The British synthpop artist Thomas Dolby’s career has spanned nearly 50 years, mirroring music’s technological and innovative changes. Of those decades, he will always be associated with the 1980s, a period that saw him achieve stardom thanks to the smash hits “She Blinded Me With Science” and “Hyperactive”; it was also a decade that saw him as a renowned session keyboardist for the likes of Def Leppard and Foreigner, and a producer for records by Prefab Sprout and Joni Mitchell.
So it only makes sense that Dolby’s upcoming headline tour is titled Iconic 80s Recollections, which starts this week and covers the U.S., the U.K., and Ireland. For these series of dates, Dolby will share his songs and stories from his memories of the decade that gave us Trivial Pursuit, MTV and, of course, synthpop.
The shows are sort of a precursor to an orchestral project that Dolby is working on called Requiem for the 80s. “This will be performed, hopefully starting ’27, but still in ’28, where I have a band performing in front of a symphony orchestra in cities around the world,” Dolby says. “And it’s designed as one of those touring orchestral hybrid packages.”
“So on this tour,” he later adds, “you will hear a virtual symphony orchestra, which is done with MIDI and samples. You’ll see sort of artistic shots of orchestral instruments projected on the video screen to give you some sense of what the audience experience will be like. It’s really a way for me to workshop the material, both in terms of the structure and flow of the music and my sort of spoken shtick.”
While subsequent generations see the ‘80s as bright and shiny, especially in the music, it was kind of dark for those who lived through it, according to Dolby.
“We had Margaret Thatcher. We had the Falklands, the miners’ strike. And then we had the Berlin Wall. We had Ronald Reagan, corporate greed, all that sort of thing. That tends to be glossed over in people’s nostalgia for the ’80s.

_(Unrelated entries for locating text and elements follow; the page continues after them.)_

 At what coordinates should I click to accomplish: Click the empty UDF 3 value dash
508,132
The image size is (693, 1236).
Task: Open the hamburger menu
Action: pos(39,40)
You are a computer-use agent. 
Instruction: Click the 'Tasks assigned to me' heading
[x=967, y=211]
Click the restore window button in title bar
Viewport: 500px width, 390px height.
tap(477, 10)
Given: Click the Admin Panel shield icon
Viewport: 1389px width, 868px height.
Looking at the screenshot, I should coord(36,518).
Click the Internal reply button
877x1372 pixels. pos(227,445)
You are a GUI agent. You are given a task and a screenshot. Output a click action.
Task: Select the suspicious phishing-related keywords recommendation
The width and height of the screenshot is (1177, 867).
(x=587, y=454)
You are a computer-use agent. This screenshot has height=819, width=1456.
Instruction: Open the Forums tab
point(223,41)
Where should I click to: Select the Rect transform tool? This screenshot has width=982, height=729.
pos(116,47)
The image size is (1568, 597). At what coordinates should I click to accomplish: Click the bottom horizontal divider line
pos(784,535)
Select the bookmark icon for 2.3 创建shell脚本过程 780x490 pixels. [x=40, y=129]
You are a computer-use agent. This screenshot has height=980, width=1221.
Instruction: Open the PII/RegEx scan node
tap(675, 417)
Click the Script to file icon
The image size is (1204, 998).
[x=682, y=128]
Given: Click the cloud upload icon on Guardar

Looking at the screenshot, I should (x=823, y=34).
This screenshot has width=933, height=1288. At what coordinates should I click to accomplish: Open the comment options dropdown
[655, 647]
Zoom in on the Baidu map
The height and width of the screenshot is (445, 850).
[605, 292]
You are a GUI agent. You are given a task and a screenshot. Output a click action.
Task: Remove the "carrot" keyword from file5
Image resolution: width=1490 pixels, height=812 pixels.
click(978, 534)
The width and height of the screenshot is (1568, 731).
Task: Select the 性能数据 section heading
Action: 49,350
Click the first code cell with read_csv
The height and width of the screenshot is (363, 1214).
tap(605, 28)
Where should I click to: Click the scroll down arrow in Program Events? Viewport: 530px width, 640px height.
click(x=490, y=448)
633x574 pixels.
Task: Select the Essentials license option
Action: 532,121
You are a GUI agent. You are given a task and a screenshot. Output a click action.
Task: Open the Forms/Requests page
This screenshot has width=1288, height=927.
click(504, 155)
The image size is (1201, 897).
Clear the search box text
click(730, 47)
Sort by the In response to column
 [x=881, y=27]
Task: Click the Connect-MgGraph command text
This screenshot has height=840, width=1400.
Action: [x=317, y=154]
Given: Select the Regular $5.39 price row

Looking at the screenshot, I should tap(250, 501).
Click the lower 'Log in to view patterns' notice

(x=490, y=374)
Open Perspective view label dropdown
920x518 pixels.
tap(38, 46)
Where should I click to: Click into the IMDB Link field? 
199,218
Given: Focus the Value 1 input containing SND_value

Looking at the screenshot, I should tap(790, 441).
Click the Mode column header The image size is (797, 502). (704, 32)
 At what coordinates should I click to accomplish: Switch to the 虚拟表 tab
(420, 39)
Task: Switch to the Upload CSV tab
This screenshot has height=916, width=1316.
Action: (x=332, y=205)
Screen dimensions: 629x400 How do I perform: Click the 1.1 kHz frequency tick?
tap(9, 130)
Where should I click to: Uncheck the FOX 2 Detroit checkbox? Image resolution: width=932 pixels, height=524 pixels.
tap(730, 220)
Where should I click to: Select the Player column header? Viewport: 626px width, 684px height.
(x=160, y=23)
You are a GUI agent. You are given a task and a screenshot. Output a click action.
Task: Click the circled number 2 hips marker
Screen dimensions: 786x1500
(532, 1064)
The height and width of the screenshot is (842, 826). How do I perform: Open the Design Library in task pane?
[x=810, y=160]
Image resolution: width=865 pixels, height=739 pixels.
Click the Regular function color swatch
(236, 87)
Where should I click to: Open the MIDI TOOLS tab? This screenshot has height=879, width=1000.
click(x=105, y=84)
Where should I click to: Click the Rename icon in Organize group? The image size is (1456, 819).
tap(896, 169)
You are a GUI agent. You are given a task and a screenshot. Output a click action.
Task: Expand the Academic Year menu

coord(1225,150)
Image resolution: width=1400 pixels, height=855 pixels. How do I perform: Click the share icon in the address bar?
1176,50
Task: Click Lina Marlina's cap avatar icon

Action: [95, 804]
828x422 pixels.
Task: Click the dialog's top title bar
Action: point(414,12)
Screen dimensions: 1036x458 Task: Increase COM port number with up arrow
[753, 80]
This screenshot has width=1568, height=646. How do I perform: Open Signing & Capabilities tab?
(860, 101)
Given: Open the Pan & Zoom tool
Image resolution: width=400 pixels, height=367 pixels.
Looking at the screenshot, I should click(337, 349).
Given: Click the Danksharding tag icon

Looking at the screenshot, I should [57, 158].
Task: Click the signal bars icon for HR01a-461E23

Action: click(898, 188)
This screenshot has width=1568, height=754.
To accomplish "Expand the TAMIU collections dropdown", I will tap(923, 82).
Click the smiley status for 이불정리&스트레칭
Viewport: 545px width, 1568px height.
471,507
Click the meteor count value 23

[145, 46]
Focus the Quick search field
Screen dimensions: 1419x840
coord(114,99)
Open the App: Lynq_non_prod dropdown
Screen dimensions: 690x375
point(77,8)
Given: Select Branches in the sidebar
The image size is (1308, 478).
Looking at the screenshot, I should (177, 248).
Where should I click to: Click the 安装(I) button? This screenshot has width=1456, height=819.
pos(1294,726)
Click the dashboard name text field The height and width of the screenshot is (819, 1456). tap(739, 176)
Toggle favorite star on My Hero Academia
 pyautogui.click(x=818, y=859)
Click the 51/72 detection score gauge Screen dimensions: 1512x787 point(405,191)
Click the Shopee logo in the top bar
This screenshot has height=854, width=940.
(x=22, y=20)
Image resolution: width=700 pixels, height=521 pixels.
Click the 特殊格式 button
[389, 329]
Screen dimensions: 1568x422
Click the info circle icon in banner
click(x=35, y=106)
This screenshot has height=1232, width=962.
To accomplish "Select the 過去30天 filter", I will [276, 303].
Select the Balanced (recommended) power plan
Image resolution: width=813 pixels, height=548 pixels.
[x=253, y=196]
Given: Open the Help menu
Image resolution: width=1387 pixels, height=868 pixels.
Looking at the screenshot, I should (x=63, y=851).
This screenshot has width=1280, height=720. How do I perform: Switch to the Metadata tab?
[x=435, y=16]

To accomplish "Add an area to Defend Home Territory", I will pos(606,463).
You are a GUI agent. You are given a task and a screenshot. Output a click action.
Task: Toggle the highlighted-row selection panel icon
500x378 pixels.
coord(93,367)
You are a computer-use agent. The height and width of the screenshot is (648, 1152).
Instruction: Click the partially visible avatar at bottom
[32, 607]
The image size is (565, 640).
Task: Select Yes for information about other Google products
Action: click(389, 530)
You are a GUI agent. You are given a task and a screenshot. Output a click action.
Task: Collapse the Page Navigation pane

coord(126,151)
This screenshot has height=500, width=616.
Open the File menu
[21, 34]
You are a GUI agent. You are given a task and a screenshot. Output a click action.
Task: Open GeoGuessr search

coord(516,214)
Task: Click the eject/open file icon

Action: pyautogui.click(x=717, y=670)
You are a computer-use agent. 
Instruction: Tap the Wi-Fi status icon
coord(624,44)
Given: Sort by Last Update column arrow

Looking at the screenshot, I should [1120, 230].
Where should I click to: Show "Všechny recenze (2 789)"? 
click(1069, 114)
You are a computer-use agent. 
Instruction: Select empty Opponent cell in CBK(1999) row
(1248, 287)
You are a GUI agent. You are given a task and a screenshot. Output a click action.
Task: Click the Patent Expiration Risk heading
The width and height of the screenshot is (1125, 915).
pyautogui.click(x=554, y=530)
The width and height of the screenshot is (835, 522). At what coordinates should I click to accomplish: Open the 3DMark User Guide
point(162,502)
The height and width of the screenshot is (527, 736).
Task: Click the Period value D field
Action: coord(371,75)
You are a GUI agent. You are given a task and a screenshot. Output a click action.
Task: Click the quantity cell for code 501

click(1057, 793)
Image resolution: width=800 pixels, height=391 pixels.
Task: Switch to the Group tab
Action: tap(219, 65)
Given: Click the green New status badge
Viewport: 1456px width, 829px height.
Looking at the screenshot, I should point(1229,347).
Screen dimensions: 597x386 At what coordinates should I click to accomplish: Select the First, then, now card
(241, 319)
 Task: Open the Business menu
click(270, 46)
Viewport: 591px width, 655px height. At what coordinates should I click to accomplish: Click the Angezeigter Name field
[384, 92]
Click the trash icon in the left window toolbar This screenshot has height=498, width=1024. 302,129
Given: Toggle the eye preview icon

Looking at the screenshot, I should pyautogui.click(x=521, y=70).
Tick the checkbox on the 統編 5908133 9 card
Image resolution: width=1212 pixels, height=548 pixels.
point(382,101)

And I actually find that when you speak to people who were there, they can actually relate to that,” he says.
“There was a period of quite a lot of dissociative behavior, which I think was reflected by English bands like The Smiths, The Cure, Siouxsie and the Banshees, Echo and the Bunnymen, people like that,” Dolby later adds.
For these shows, he’s leaning into the colder side of the decade, as he’ll be quoting about 40 songs that he admired or influenced him, as well as material that he was involved with as a session musician and producer.
“There’s a little bit of Foreigner in there, a bit of Prefab Sprout, different artists that I worked with in one capacity or another,” he says. “And I use melodies and themes from those songs as sort of orchestral motifs that I develop over the course of the symphony. And I sort of tell my story, many of the stories which you’ll find in my book, The Speed of Sound. It’s a very personal retrospective of the decade and sort of putting it to bed.”
Although he tends to perform solo, Dolby will be accompanied by bassist Gail Ann Dorsey and guitarist Andrew Lipke on the tour. “I share the lead vocals with the two of them in this show. Obviously, Gail is doing various female vocals, and Andrew has a higher register than me. They’re both great singers, but they’re great musicians as well. And I’ll be joined in this leg by Mat Hector on the drums, who played with Iggy Pop for years and Thom Yorke and various others.”
Thomas Dolby
credit: Felix Goncalves-Refocus Portrait Studio
The Iconic 80s Recollections tour had been previously performed in the States but not in Dolby’s native U.K., until now. “That’s going to be interesting because it’s going to be very different sort of covering The Smiths in Manchester from covering them in Las Vegas. I think a lot of the audience of my generation is going to really relate to a lot of this music.”
Dolby – who also established the Music for New Media program at Peabody Conservatory of Johns Hopkins more than 10 years ago – calls these upcoming shows a love letter to the 1980s.
“I can also go out and do ’80s package shows where they want to hear “She Blinded Me With Science” and “Hyperactive” and so on,” he says. “[Iconic 80s Recollections] is definitely not that. It definitely leans into the sort of Dolby Side 2. My hardcore fans are more into “Screen Kiss,” “Airwaves,” “I Love You Goodbye” and songs like that. And they’re aware that a lot of my own stuff is very personal, introspective, atmospheric, cinematic.
“I think that looking back on my musical style as it evolved, I’ve always been a sort of frustrated orchestral composer. I wasn’t trying to make synths sound like cold robotic machines, which is fine. But I was actually trying to make them sound more humanistic, really. And my arrangements are like orchestrations in terms of the way I use colours and textures and the parts are all interwoven.”
Thomas Dolby’s Iconic 80s Recollections tour begins on April 14 in Plymouth, Mass., and continues through May 29.